PROBLEM SET:
**a)** Answer these questions from the critique of Armstrong, one answer per line, marked to match:
(i) What two-word phrase does Armstrong use for Ferdinand and Isabella?
(ii) On what page is the passage arguing that the Society of Jesus modernized Catholicism?
(iii) Which group of Jews does the critique say Armstrong should have examined more closely?
**b)** Proceed with the critique of Armstrong, picking up after its final sentence.

Her early examples of the march of progress towards modernity are, to say the least, mixed. The conquest of Spain she characterizes as "a part of the advance guard of modernity," but why is not so clear. For most of the Middle Ages and into the Renaissance the Muslim Empire made far more progress in mathematics and the physical sciences that nearly anyone in Christendom, so the expulsion of the Muslims from Europe in itself would not necessarily serve the end of progress. For that matter Armstrong herself shows how Christian Spain proved less tolerant that Muslim Andalusia, so much less so that we might be tempted to view the expulsion of Islam from Spain as a major victory for Christian fundamentalism. But Armstrong makes precious little comment on the ambiguity of a nation that could foster the discovery of her emblematic New World while simultaneously imposing the Inquisition on its own citizens at home. Perhaps she'll devote more space to this in Ch. 3 but even an ironic parenthesis would have been welcome here. Too often it seems as though she is attempting to contrast the Jewish decision between increased mythos and decreased faith against a background of progressive secularism. She speaks of Ferdinand and Isabella as "aggressive modernizers," but without a strict guideline for understanding what she means by modernity, we're left to question how the evidence supports that claim. It seems just as reasonable to me, if not more so, to say that the new Christian Spain was an attempt to destroy the progress that had been made during the Islamic conquest of Spain, a conquest that fostered three often incompatable religions simultaneously for well over 400 years.
Further, Armstrong characterizes the formation of the Society of Jesus as a modernization of Catholicism. The passage on page 6 in which she argues this point warrants scrutiny, so far as I'm concerned. Again, a lack of textual support makes her characterization of Ignatius of Loyola as "determined to exploit the power of mythos practically" highly suspect, and her desciption of his "Spiritual Exercises" as "a crash-course in mysticism" is a dubious anachronism. She might have easily provided some counterpoint by hinting at the fact that the Jesuits were formed with an emphasis on public service and evangelism, which would more than account for their desire to minimize the tendency towards isolation and sabbatical in other religious orders, but she is again attempting to paint a picture of the permeation of some nebulous idea of modernity in 15th and 16th century Spain, and so leaves that aspect untouched.A few loose ends
worth examining: It is a bit of a disappointment that Armstrong didn't divert more of he attention towards the question of why the Sephardic Jews had the particular reaction they did. After all, this is a significant group, but one that stands in contrast to a number of other Jewish groups who had significantly different reactions to the exile.

GIVEN RECORDS:
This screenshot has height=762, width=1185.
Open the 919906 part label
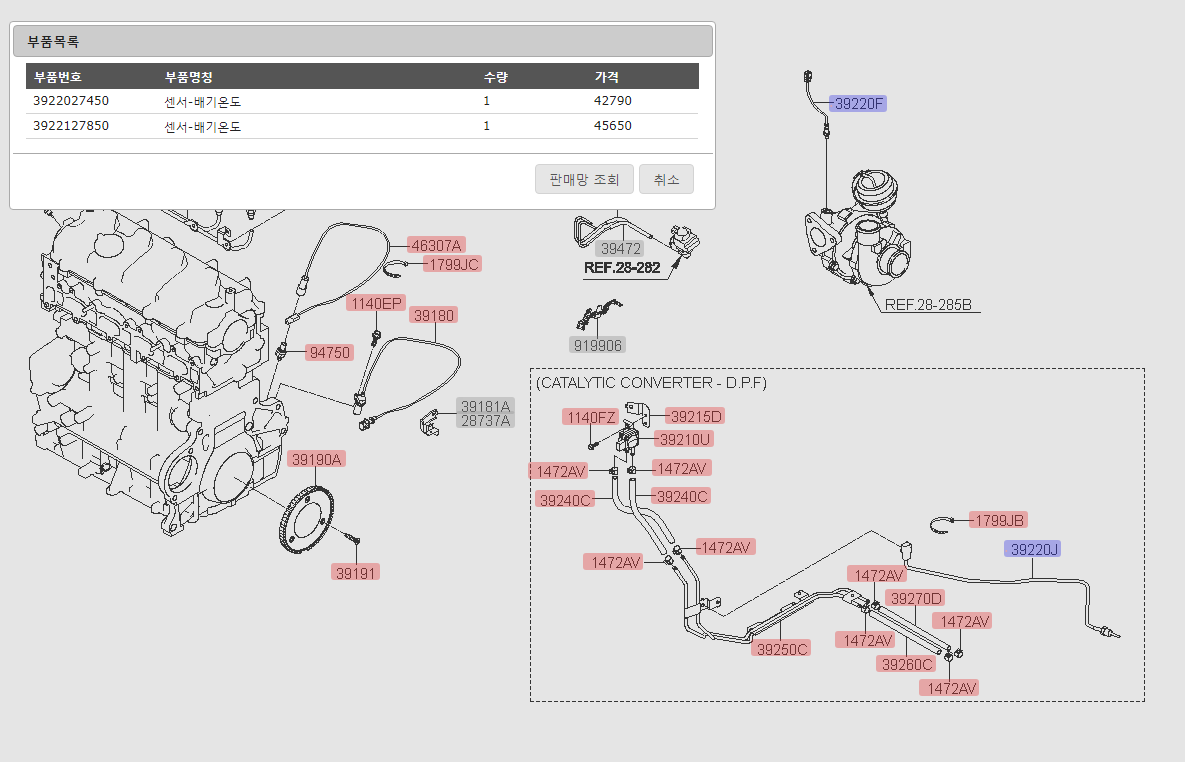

* * *

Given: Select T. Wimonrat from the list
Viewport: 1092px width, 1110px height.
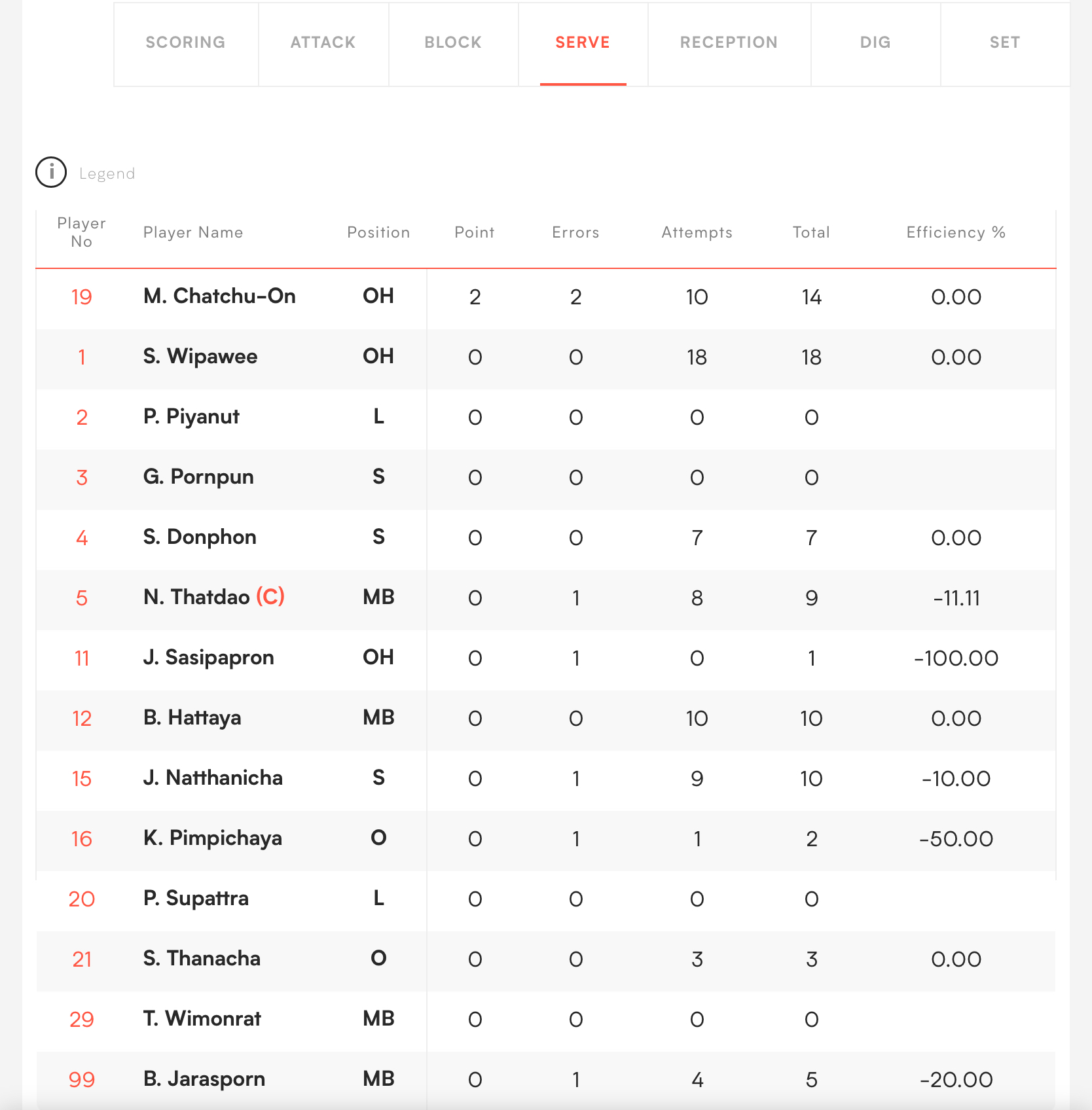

ANSWERS GIVEN:
**a)**
(i) "aggressive modernizers"
(ii) Page 6
(iii) The Sephardic Jews

**b)**
Nor does she spend much time examining Messianic fervor as a sort of fundamentalist reaction, presumably because we are still dealing with a pre-modern era -- fundamentalism is apparantly a reaction to a modernity that has not, by this time, arrived. That said, the excesses of messianic zeal during the campaign of Sabbatai Zevi strike me as more in line with the notion of "militant piety" than her introductory examples of the Muslim Hajib and Jewish Orthodox practice of the Law. Incidentally, if you're interested in the reaction of 17th century Jews to Zevi, you might check out Issac Bashevis Singer's novel "Satan in Goray". For my part, Gershom Scholem's compendious study on Sabbatai Zevi has moved up onto my short list of books to read.
Meanwhile, Armstrong's suggestion that the example of Uriel da Costa demonstrates that there was "no secular alternative to the religious life" seems to me a potential hyperbole. Da Costa's example alone, even added to the example of Juan da Prado, is too isolated to be taken as definitive proof. I would say that there is equally enough evidence in both cases to suggest that the culprit in both instances was rather an inescapable social urge. Neither man could comfortably survive outside of their chosen communities, but it must also be noted that both were emigres. The religious communities were islands of familiarity in comparison to the rest of Amsterdam, which in both cases served as an adoptive home. Spinoza was, no doubt, possessed of an independent spirit and a particular genius, but his ability to survive without the shelter of a religious community might have had as much to do with the fact that he had been born in Amsterdam. Armstrong hints at this nuance, but does not, to my mind, give it sufficient emphasis.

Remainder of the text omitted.